→ **Selected passage**:
-------------------------

Say we have four balls: a b c d
boxes : 1 2 3

Since neither no box nor no balls should be left free,
==> we cannot put more than 2 balls ( max) in a box
==> we cannot put only 1 ball in each box
with this information,
let us assume 2 balls together
==> Total no of possibilities 6 ( ab, ac,ad, bc,bd, cd)
now for each combinations above we can have 3 set of balls ( ab, c,d) to fill in 3 boxes : 3! ways
we have total 6 such cases
Hence total possibilities: 6 x 3! = 36

I also got to C but in a different manner:

1) Number of different 2-pairs of balls out of 4 different balls: 4C2, which gives 6
2) Number of combining 3 sets of balls (independently of whether they are paired or not) in 3 boxes: 3!

3!*6=36
IMO C

4 balls: A, B, C, D

3 distinct boxes: we can have the 1st box = 1st place; 2nd box = 2nd place; and 3rd box = 3rd place

If we were to first choose 3 balls out of 4 ——-then for each distinct group of 3 balls arrange them in 3! ways throughout the 3 places ——and then finally place the remaining ball in 1 of 3 boxes

We would end up with:

(4 c 3) * (3!) * (3) = 4 * 6 * 3 = 72 ways

To show why we would be double counting each case we can run through two possibilities:

Case 1: for the step 1, we end up choosing a group of 3 balls that is: (A—B—C) and 1 left over is (D)

-------------------------

→ **Record excerpts**:
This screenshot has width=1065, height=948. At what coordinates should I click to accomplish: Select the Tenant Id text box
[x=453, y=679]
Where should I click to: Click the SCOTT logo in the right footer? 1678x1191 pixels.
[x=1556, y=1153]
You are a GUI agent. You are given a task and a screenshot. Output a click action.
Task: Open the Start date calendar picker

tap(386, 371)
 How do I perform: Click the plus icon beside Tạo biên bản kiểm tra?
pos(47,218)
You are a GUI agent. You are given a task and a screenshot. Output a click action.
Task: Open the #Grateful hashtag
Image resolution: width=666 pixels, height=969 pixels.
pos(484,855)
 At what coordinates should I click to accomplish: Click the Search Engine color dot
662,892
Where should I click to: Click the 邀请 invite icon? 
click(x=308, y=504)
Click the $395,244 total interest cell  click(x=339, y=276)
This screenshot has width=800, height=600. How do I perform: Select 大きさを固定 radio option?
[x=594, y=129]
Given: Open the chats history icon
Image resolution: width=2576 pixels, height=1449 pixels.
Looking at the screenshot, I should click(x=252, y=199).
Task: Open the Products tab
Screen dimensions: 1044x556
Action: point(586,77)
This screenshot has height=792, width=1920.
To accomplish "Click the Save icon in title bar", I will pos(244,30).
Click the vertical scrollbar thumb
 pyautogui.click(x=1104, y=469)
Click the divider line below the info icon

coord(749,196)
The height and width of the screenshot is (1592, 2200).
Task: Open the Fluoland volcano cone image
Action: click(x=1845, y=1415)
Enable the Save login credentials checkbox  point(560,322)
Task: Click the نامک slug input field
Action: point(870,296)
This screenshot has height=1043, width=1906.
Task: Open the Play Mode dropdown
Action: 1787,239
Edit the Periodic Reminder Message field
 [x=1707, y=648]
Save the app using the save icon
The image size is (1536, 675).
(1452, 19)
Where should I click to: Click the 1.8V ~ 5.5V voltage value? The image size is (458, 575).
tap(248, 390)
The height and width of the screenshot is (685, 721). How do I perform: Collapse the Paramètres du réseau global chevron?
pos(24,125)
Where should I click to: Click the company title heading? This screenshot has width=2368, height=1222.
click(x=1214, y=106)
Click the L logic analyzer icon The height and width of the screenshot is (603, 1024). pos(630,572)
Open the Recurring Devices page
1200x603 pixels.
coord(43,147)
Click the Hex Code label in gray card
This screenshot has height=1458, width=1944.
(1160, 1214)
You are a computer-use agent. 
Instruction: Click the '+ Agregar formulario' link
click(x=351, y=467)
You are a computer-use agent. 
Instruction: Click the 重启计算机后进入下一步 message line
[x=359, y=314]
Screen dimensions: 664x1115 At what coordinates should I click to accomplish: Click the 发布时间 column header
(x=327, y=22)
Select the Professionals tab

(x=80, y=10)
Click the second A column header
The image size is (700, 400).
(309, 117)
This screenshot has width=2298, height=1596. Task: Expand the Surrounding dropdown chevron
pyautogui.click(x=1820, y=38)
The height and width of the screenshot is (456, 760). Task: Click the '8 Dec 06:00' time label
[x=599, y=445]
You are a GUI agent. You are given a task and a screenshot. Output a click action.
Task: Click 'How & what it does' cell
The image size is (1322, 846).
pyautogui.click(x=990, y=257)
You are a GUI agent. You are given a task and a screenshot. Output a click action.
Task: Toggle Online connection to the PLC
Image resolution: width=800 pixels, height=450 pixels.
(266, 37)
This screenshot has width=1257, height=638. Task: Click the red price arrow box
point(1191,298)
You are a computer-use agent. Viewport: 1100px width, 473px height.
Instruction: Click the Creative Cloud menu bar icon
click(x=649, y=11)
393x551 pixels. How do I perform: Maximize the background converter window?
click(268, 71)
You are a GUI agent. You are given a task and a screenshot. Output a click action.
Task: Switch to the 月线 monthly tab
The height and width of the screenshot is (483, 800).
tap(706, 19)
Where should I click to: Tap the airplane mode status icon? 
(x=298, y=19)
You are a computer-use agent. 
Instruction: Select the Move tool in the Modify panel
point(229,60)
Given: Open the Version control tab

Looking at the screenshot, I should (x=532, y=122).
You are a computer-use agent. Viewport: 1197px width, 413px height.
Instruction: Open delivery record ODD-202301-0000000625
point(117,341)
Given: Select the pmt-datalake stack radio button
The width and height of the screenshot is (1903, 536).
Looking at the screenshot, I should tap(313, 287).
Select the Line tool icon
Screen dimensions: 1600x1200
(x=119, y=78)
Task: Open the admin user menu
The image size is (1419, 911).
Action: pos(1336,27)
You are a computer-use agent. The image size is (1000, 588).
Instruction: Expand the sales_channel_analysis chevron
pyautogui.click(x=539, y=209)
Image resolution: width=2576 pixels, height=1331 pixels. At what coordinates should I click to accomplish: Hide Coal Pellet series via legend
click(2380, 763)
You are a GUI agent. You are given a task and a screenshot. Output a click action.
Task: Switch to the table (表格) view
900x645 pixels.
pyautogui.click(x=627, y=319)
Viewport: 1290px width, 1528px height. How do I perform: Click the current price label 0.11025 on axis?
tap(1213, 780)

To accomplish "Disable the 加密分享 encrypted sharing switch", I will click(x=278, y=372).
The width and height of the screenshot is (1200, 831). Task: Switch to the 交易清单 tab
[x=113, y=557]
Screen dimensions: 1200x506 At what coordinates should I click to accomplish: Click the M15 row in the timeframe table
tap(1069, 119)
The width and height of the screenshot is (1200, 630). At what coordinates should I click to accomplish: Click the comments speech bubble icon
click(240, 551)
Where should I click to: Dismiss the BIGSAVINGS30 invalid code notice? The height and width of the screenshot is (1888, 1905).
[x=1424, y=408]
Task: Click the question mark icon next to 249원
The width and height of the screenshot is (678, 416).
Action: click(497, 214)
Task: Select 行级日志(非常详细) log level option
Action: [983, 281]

-------------------------

→ **Complete the following**:
**1.** Reproduce the part of the thread on putting balls into boxes starting at "Say we have" and ending at "ac,ad, bc,bd, cd)".
**2.** In the thread on putting balls into boxes, how many ways does the method that first picks 3 of the 4 balls come to?
**3.** Sum up the thread on putting balls into boxes in three sentences.
The material plays no part in this work.

→ **Solutions to the exercise**:
**1.**
Say we have four balls: a b c d
boxes : 1 2 3

Since neither no box nor no balls should be left free,
==> we cannot put more than 2 balls ( max) in a box
==> we cannot put only 1 ball in each box
with this information,
let us assume 2 balls together
==> Total no of possibilities 6 ( ab, ac,ad, bc,bd, cd)

**2.** It comes to 72 ways: (4 c 3) * (3!) * (3).

**3.** Since no box or ball may be left free, one poster reasons that exactly two balls must share a box, giving 6 possible pairs, each arranged with the other two balls among the 3 boxes in 3! ways, for 36 total. A second poster reaches the same 36, and answer C, by multiplying 4C2 by 3!. A third poster shows that first choosing 3 balls, arranging them in 3! ways, and then placing the last ball in 1 of 3 boxes gives 72 ways, and begins walking through cases to show why that counts each case twice.